WHAT YOU ARE ASKED TO DO:
Please copy out every line in the entries that includes the word "agent".

Segment Start: MATERIAL SUPPLIED

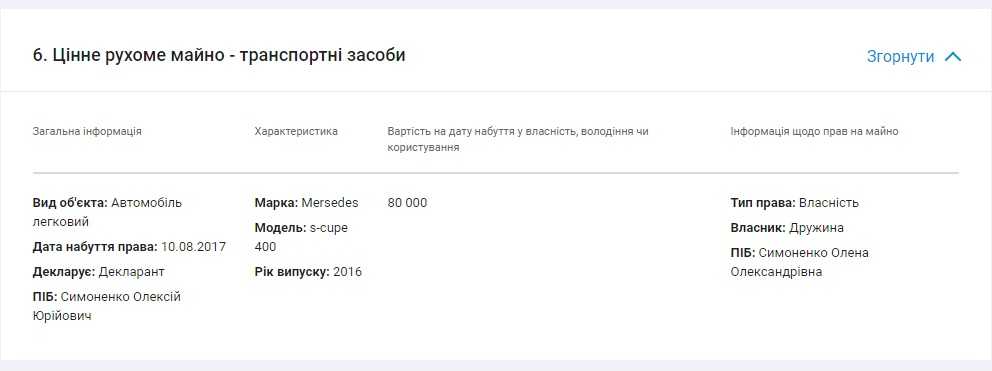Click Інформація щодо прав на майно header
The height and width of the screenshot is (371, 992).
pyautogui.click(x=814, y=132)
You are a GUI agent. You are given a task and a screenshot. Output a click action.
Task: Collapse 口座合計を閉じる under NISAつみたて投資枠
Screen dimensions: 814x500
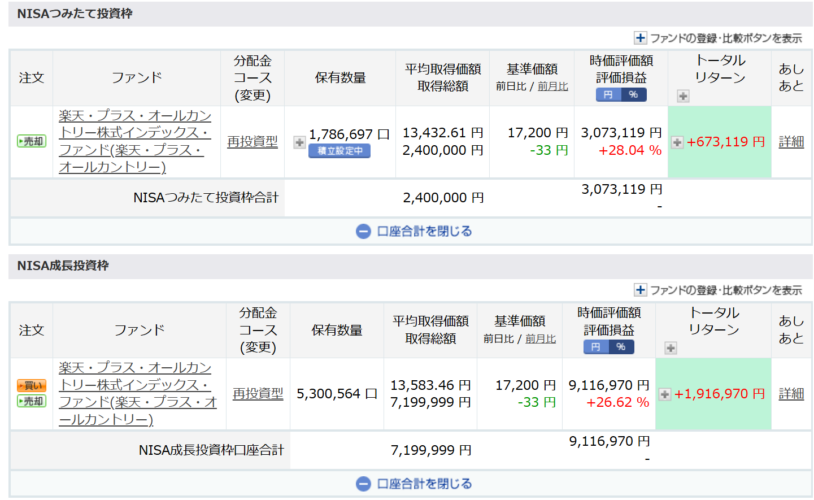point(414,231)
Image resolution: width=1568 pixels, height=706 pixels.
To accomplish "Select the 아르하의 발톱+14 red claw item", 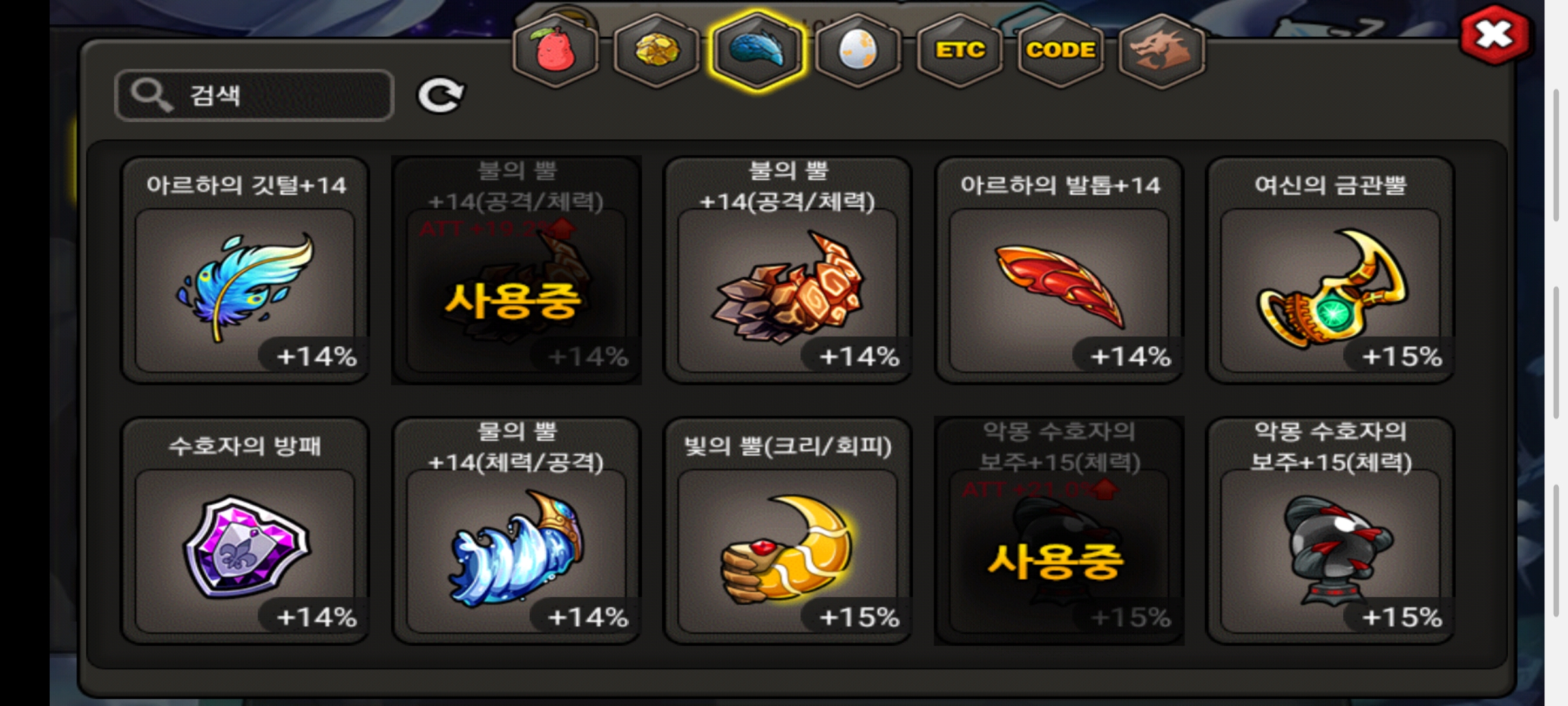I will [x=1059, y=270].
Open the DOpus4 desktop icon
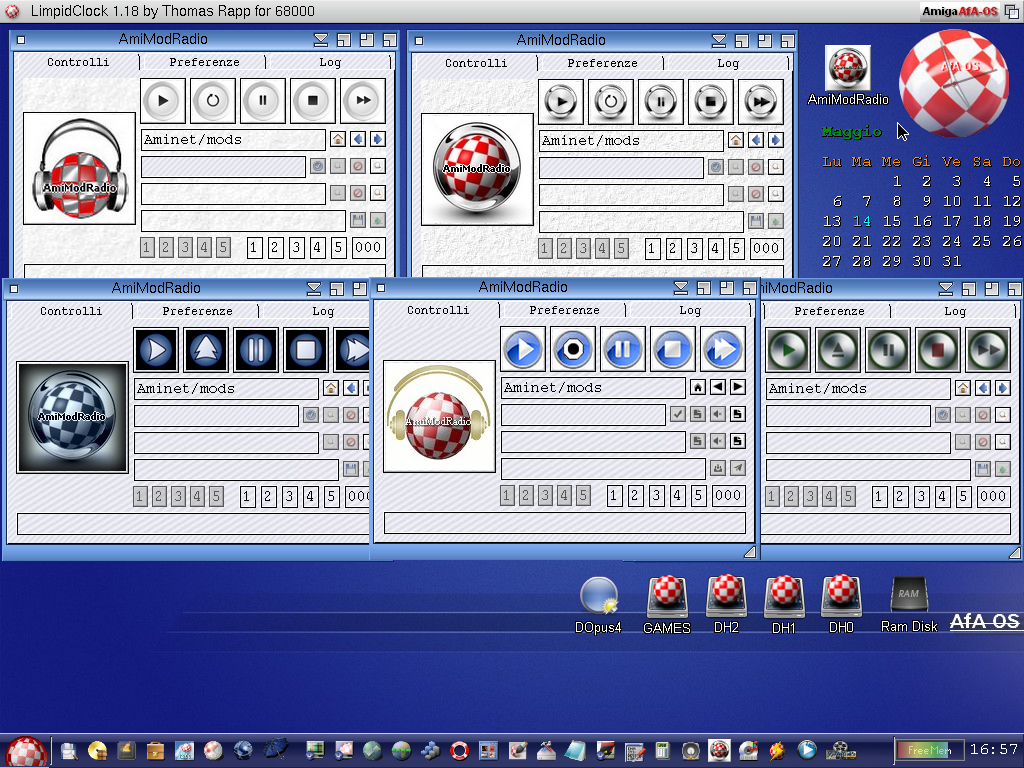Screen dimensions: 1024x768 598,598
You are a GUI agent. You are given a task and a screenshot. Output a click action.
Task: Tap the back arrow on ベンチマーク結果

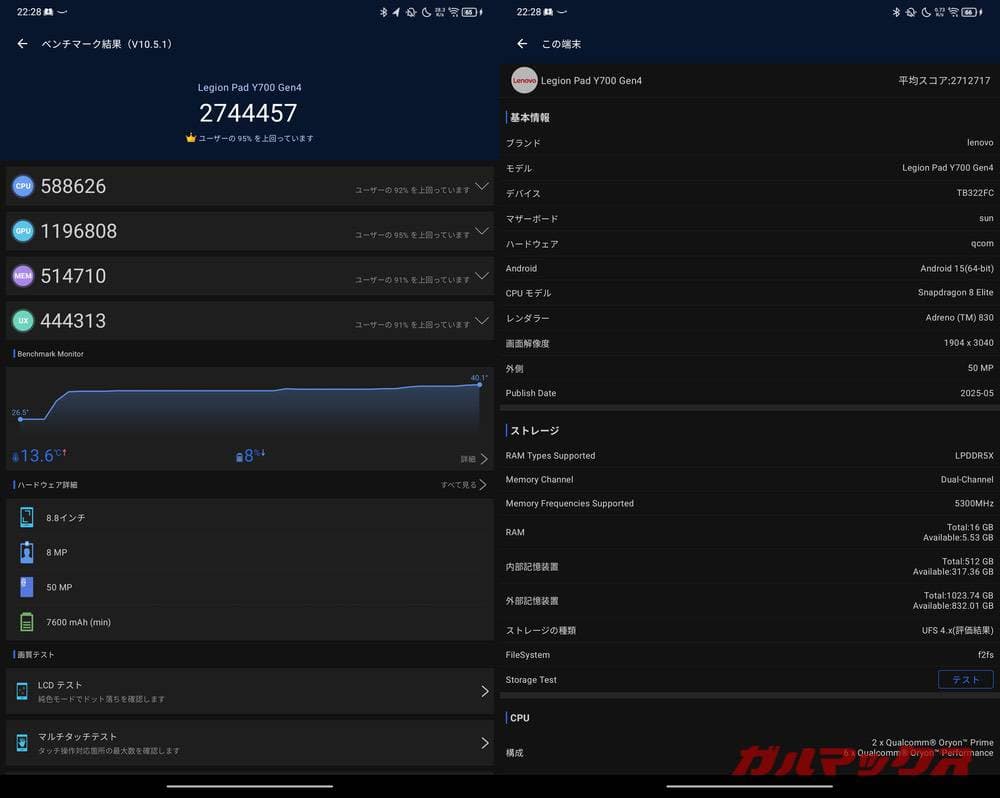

Segment End: MATERIAL SUPPLIED
Segment Start: MATERIAL SUPPLIED

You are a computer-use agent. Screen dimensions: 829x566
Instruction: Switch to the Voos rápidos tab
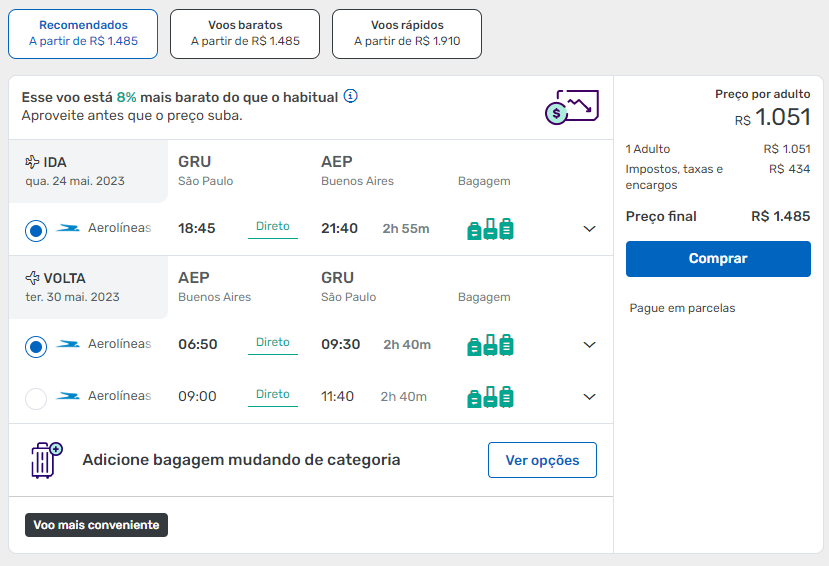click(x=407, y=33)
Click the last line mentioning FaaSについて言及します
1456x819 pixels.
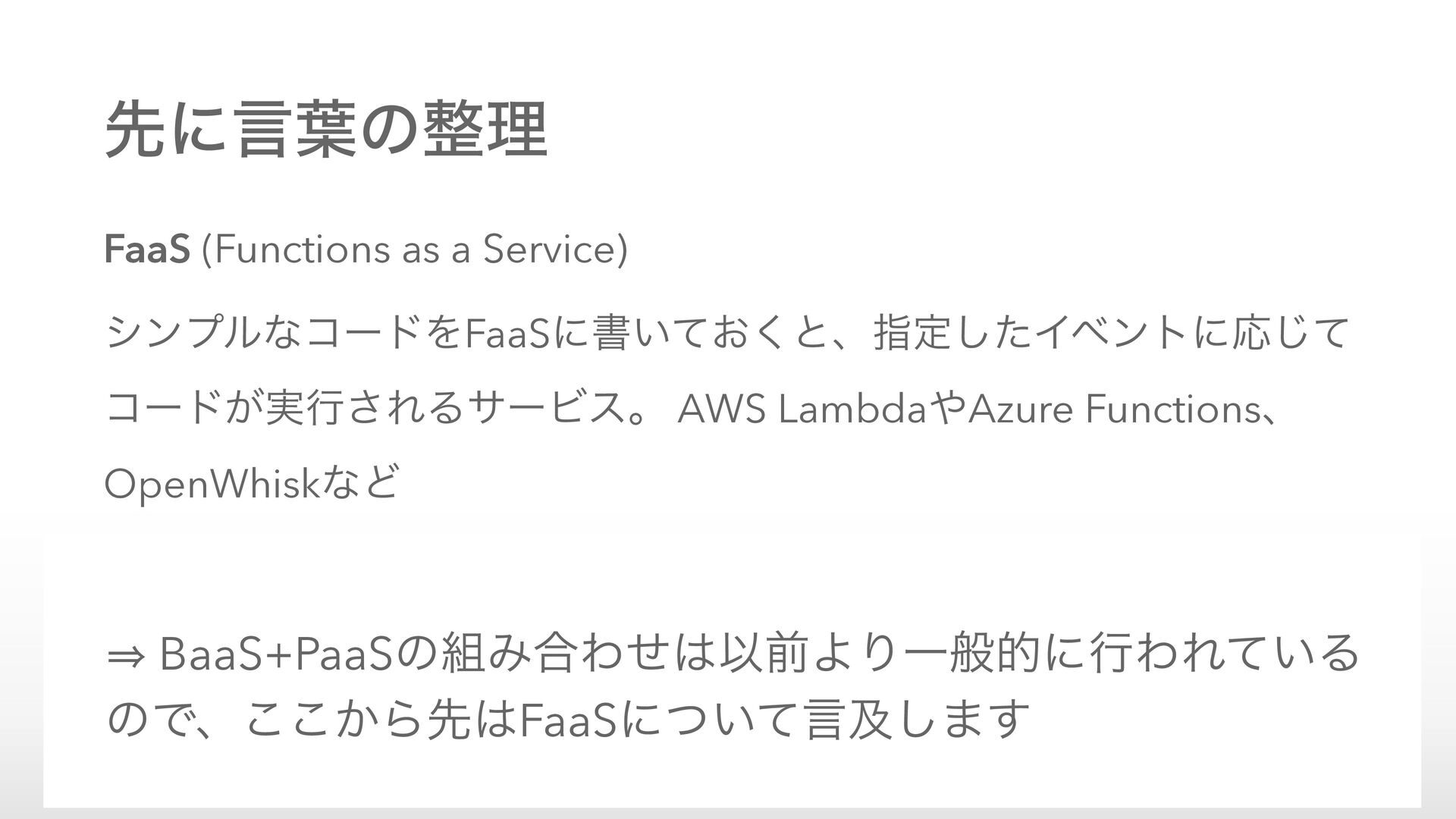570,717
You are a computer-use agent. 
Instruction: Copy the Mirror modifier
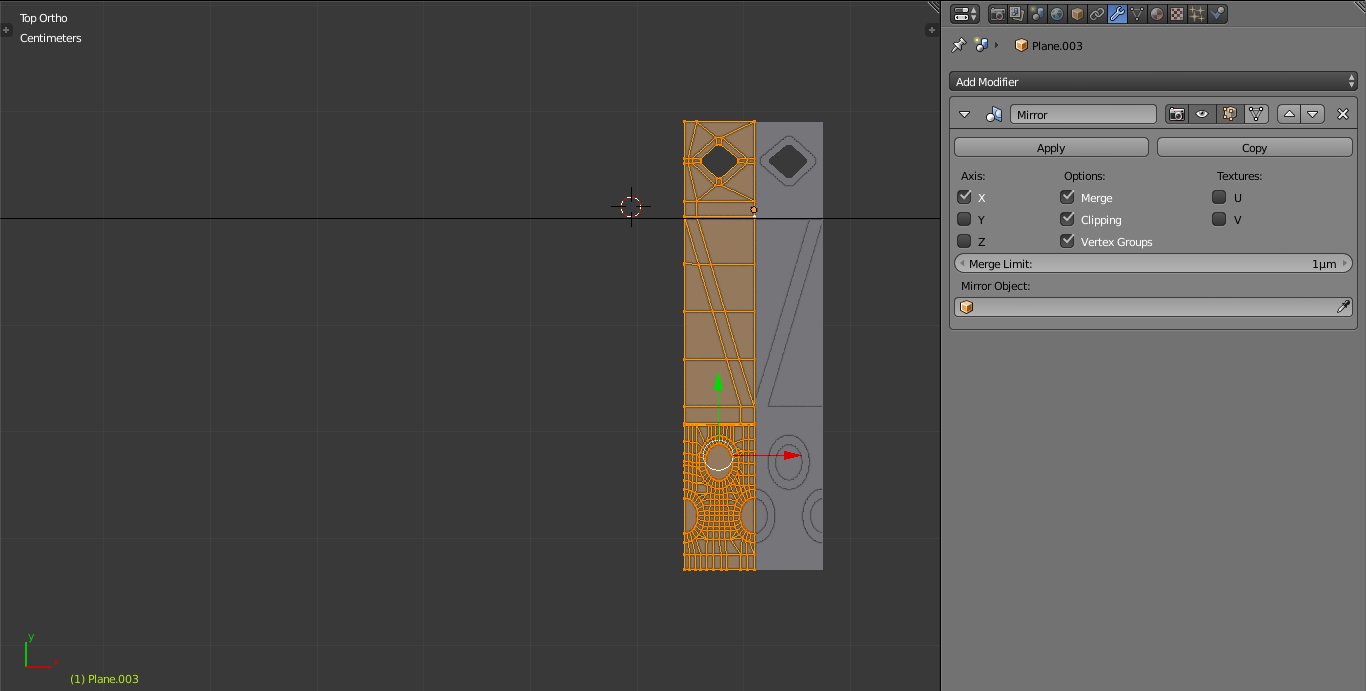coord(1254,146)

Segment End: MATERIAL SUPPLIED
Segment Start: MATERIAL SUPPLIED

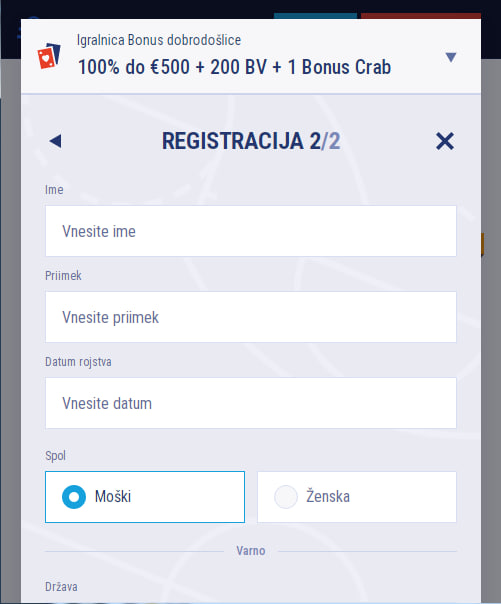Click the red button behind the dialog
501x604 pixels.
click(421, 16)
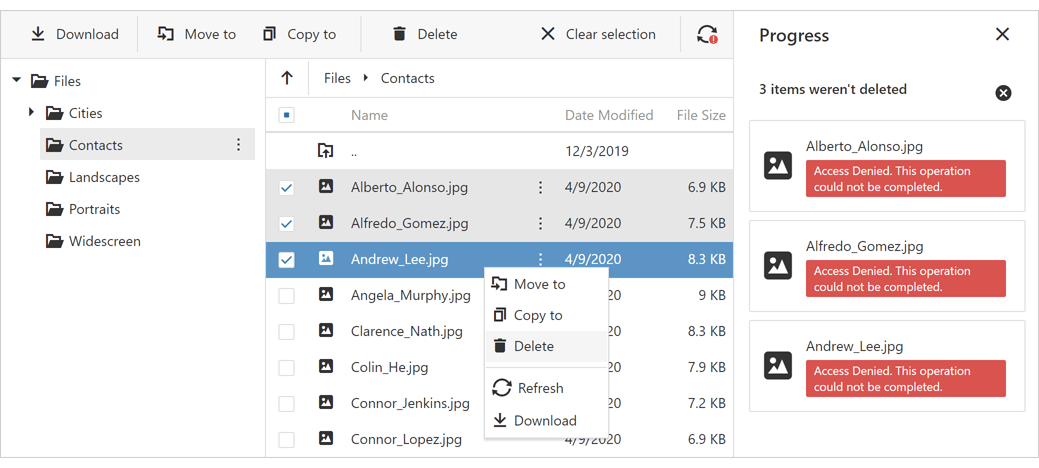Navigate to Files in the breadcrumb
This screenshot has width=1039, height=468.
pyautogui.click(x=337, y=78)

Segment End: MATERIAL SUPPLIED

RESPONSE FOR THIS EXERCISE:
You are a GUI agent. You are given a task and a screenshot. Output a click action.
You are a GUI agent. You are given a task and a screenshot. Output a click action.
You are a computer-use agent. Screen dimensions: 829x566
You are a computer-use agent. 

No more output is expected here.